Wednesday, February 4, 2009
The Quintessential Fighter (Mongoose)
The QF has some decent fluff and inspiration for roleplaying/building your character, although the language does show (in places) that it was written by non-native English speakers. It also holds some good ideas for different fighter organizations, but let’s face it. This is not why most people will buy the book.

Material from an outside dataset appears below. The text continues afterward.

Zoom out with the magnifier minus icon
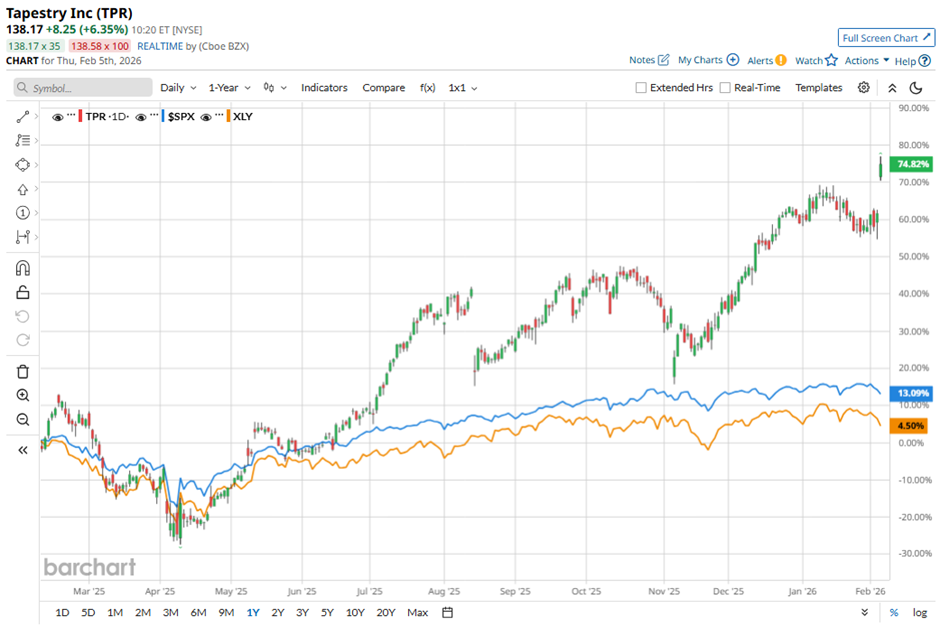This screenshot has width=940, height=627. [x=22, y=419]
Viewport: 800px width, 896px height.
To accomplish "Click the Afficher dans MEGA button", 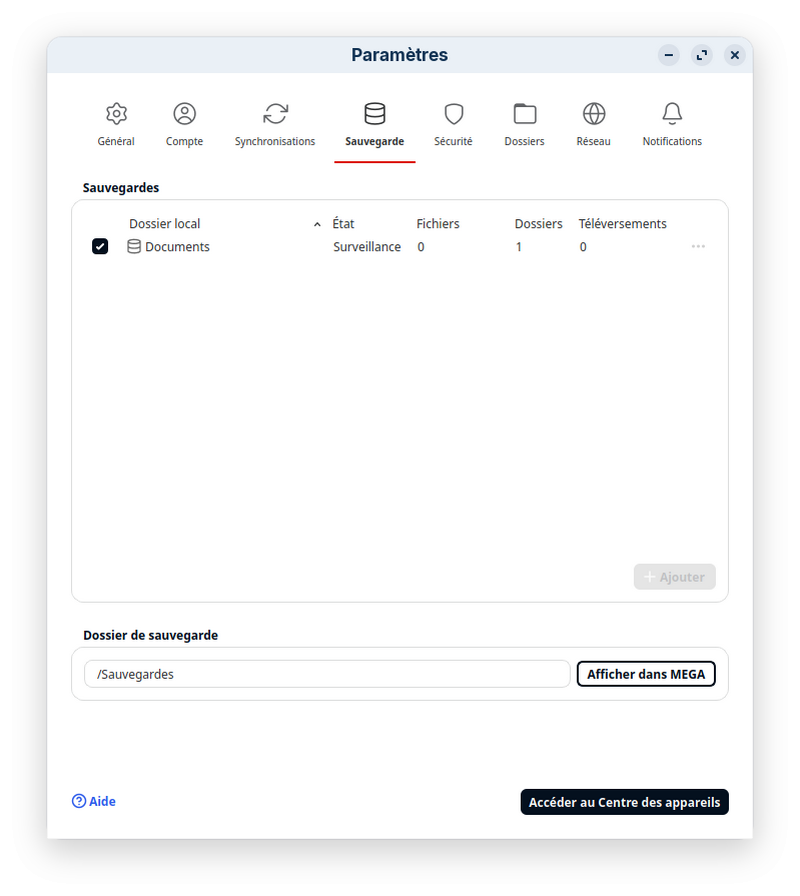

They will buy it for the new origins (backgrounds, a definite power creep, although not game breaking on its own, except in the hands of an optimizer), the new build ideas (everything from horseback fighter to pugilist is covered), the new powers (at-wills who do ongoing damage; dexterity, charisma, wisdom and intelligence attacks for the fighter; sustainable encounter powers etc), the new martial rituals (all high-level fighters will have the following benefits, every day: +5 perception and + 5 insight to avoid surprise, force reroll on the first attack that hits you, +1/+2 to all defenses, +10 to hit to one attack against a specific creature, regain 5-10 extra hit points when you second wind, gain 1d6 more hitpoints every time you spend a surge, +2 to certain checks and immunity to weaken effects), the new feats (yay, finally I can spend a feat and get +2 AC – vs. some weapons) and last but not least, the new combat styles (which boil down to having X specific feats, Y specific powers and get a bonus). In short, the QF is a flawed book with a lot of either subpar or borderline broken crunch. There are some useful stuff in there, but to be honest, I can’t see myself every using this book. But to each his own.